One can easily notice that the sense of “philosophy” here already appears different from Dewey’s, but not in the sense that philosophy should be intimately connected with our everyday lives. I am at one with Dewey in regard to the latter point. But I think that the difference between Dewey and me derives from the difference in how to see life, as will be seen later in the chapter.
- 2.
Alcibiades seems at a later date to have been deeply engaged in a political career. In the Apology, it is suggested that he betrayed Athens in the Peloponnesian War.
- 3.
The following citation from a letter Lukács sent to one of his friends not only shows more clearly his main concern at this time of his life but also helps to sensitize us to his conceptual distinction between two types of life: “Your remark that the state is part of the self is correct. What I cannot accept is that the state is part of the soul. It is a mistake to convert the self into the soul. Only the soul has metaphysical reality and the problem is to find the road from one soul to another” (Kadarkay 1991, Lukács, p. 160).

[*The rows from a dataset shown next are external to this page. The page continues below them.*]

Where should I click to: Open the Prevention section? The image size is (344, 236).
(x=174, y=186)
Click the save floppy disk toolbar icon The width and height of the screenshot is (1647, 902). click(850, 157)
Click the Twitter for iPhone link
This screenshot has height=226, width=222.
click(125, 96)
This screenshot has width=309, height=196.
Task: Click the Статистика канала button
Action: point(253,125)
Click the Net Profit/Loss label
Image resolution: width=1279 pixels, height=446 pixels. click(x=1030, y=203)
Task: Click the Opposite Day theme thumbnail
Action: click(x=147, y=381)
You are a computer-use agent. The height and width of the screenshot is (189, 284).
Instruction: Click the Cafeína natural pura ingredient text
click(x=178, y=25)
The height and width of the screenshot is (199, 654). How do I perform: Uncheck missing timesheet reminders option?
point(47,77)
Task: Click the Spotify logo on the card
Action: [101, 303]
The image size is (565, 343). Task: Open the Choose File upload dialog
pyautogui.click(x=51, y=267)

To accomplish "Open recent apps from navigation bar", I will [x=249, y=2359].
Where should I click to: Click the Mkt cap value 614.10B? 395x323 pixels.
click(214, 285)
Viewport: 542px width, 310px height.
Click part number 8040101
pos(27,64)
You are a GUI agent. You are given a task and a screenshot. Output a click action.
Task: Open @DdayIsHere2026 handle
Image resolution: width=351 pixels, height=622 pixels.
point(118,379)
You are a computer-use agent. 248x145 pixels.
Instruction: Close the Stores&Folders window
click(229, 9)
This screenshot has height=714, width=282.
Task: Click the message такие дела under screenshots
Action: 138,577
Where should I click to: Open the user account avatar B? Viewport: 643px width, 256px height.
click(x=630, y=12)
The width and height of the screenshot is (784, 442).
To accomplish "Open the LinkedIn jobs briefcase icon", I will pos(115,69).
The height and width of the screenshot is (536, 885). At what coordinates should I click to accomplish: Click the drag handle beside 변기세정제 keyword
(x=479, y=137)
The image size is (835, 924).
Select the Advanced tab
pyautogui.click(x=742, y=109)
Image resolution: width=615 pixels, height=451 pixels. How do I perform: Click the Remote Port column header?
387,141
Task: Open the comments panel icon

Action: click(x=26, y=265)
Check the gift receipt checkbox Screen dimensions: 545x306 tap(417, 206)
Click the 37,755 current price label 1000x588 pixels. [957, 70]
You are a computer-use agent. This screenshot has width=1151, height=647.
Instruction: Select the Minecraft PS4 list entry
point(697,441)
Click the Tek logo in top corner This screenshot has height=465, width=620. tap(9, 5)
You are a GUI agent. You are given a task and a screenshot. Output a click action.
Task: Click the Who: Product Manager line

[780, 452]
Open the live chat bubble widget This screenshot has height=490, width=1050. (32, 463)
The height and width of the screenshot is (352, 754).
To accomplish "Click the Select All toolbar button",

Here, Lukács names the empirical self simply as “the self,” (which can belong to the state as a member) and the metaphysical self as “the soul,” (which has nothing to do with the state). In this chapter, “soul” refers to the metaphysical reality of the soul.
- 4.
The term “work” also has a special meaning in Lukács’ writings. For Lukács, any work is the activity of one’s pursuit of the absolute. This is why Lukács considered art as an exemplary activity for soul-searching longing. Thus, any serious work contains one’s soul-content that is expressed in the form of the work. So, according to Lukács, the best way to appreciate the essence of a piece of work might be to detect the soul-content lying behind the form of the work.
- 5.
In the essay on Kierkegaard, Lukács criticizes the possibility of performing a noble and authentic gesture in one’s actual life. He refers to the Danish poet’s break with his fiancée, Regine Olsen, who was thereby sacrificed to an exclusive love of God. Here, Lukács adopts a standpoint more Kierkegaardian than Kierkegaard, expressing astonishment at the latter’s inconsistency with his rigorous position, saying “How could he do it, he of all men, who saw more clearly than any other the thousand aspects, the thousand-fold variability of every motive, he who so clearly saw how everything passes gradually into its opposite?”
- 6.
Here, there is expressed my dissatisfaction with “egoistically self-centered” life-style that is so prevalent in the contemporary culture. In relation to oneself, we tend to be more and more narcissistic and self-celebrating, excessively concerned with fake self-images helplessly shaped by the cheap consumerism of technology and information-driven society. In relation to others, we tend to be highly politicized, oversensitive to politically corrective vocabularies, not knowing how to communicate across culturally and politically different groups. I have been taking pains in showing how the quest of great existential/metaphysical questions can free us from our own self-indulgence and relieve us of political and moral disagreement with others since the former usually tends to be taken as indifferent to, at best, and escapist from, at worst, the latter.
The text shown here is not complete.